Un film de Tim Burton

Fantaisiste

Willy Wonka (Johnny Depp), célèbre chocolatier inventif, a depuis fort longtemps fermé les portes de son usine à tout ouvrier ou visiteur. Mais cette année, cinq tickets d’or, cachés dans des tablettes de chocolat, premettront à cinq enfants de visiter la mystérieuse fabrique…

Le nouveau délire de l’inventif Tim Burton est tiré de deux ouvrages ultra connus outre Atlantique, datant de 1964, pour le premier, qui lui donne son titre, et à peine plus récent pour le second, Charlie et l’ascenseur de verre. Et l’auteur de Mars Attacks, Ed Wood, ou Edward aux mains d’argent lui imprime sa signature, reconnaissable entre toutes, creusant au passage l’un de ses thèmes favoris, l’absence du père. Celui-ci a en effet longuement développer cette puissamment lacrymale thématique, que ce soit dans Big Fish, au travers de l’emprise d’un paternel attirant trop l’attention à lui, et avant, dans Edward aux mains d’argent, avec la disparition d’un géniteur généreux, laissant un innocent en proie au monde réel.

On reconnaît donc aussi la patte du réalisateur américain, dans les nombreux décors, plus colorés qu’à l’habitude, conte pour enfants oblige. Dans son monde, la maison de Charlie, jeune héros du film de milieu plus que modeste, est étrangement inclinée et tordue, et les formes des jardins en sucreries à l’intérieur de l’usine, rappellent les collines et ponts improbables de L’étrange Noël de Monsieur Jack.
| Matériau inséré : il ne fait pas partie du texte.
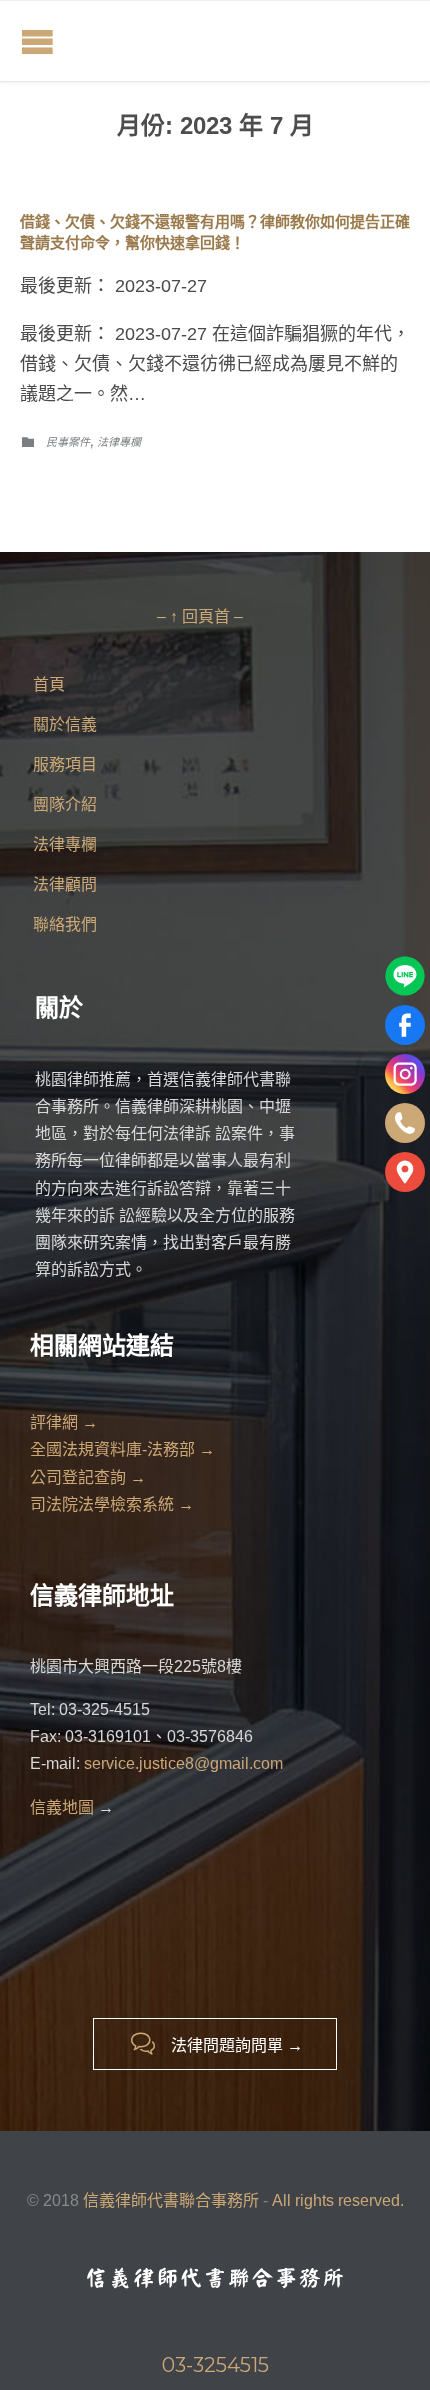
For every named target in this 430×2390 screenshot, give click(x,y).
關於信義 (65, 724)
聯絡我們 (65, 924)
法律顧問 (65, 884)
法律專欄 (119, 442)
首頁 (49, 684)
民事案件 (68, 442)
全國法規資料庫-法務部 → (122, 1449)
Sa mise en scène, vivace, fait de chaque élimination d’un enfant prétendant au prix suprême un plaisir pervers, tant les portraits forcément caricaturaux (le gros allemand, la poupée Barbie américaine, bête de concours) et remis au goût du jour (le fan de jeux vidéo hyper violents) sont savoureusement amenés.

Johnny Depp retrouve dans ce film, un réalisateur qui l’a déjà dirigé trois fois, et cadre une nouvelle fois parfaitement dans son univers extraordinaire, en incarnant un chocolatier de génie, traumatisé par un père dentiste, image d’une éternelle jeunesse artificielle. Inquiétant à l’image d’un Michael Jackson qui invite des enfants en son Neverland, il est aussi incisif et cassant, autant que maladroit et drôle, dans des scènes calibrées pour les petits, mais qui fonctionnent aussi bien sur les grands, comme les multiples collisions avec les portes transparentes de l’ascenseur de verre.
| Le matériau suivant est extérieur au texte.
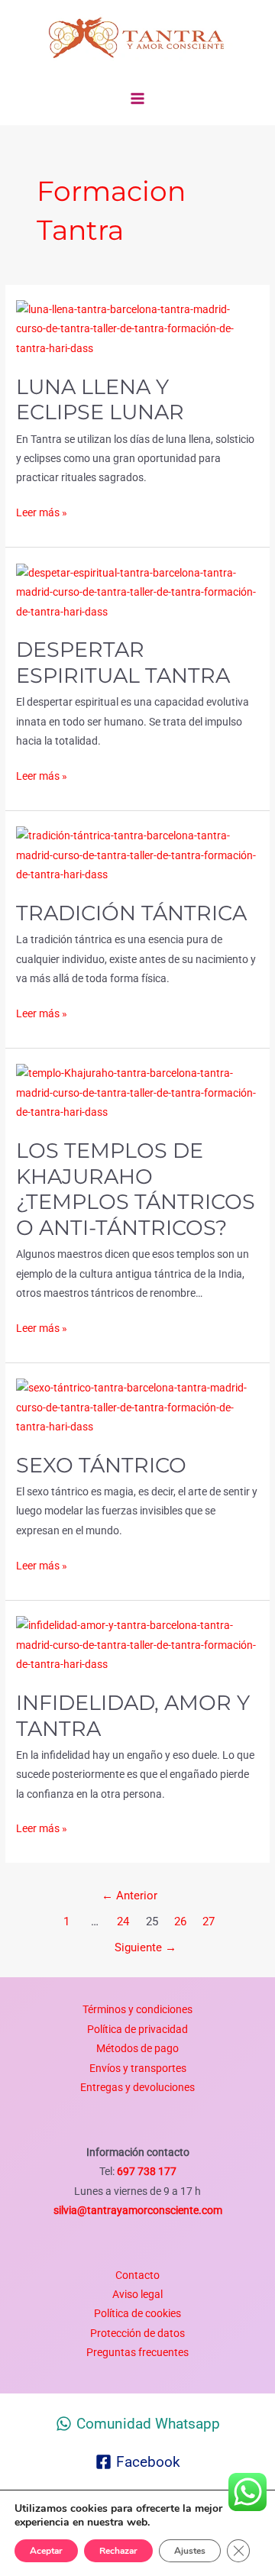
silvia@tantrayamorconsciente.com (137, 2210)
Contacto (137, 2275)
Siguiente (145, 1947)
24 (123, 1921)
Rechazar (118, 2551)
Face à lui, le jeune Freddie Highmore, vu récemment dans Neverland où il jouait Peter, fait figure de petit ange au calme surprenant en comparaison des autres gosses, concentrant tous les comportements répréhensibles des enfants, histoire de donner à l’ensemble un aspect moralisateur. Mais sous le politiquement correct, le comportement de Willy Wonka, aussi odieux que adepte de la vanne subtile, rééquilibre le film. Il en va de même de l’intervention des écureuils casses noisettes aux doubles sens (don’t touch the scuirels’ nuts !), ou des fameux oompa woompas, aux textes rigolos, pour des chansons qu’on aurait cependant pu nous éviter, contrastant de manière excessive avec le reste du film, par de chorégraphies à la limite du supportable.

Reste un film pour enfants qui ravira également les grands par son inventivité, son univers politiquement incorrect, fait de disparitions proches de tortures délectables, de punitions tacites des mal élevés (et de leurs fautifs de parents). Visuellement l’univers ouvriers extérieur contraste délicieusement avec le monde de rêve et d’exubérance intérieur à l’usine. De quoi renvoyer aux enfants, des images de rêve, tout en relativisant sur les destinées diverses et souvent complexes de chacun. Une vraie réussite que la bande annonce ne laissait pas forcément présager.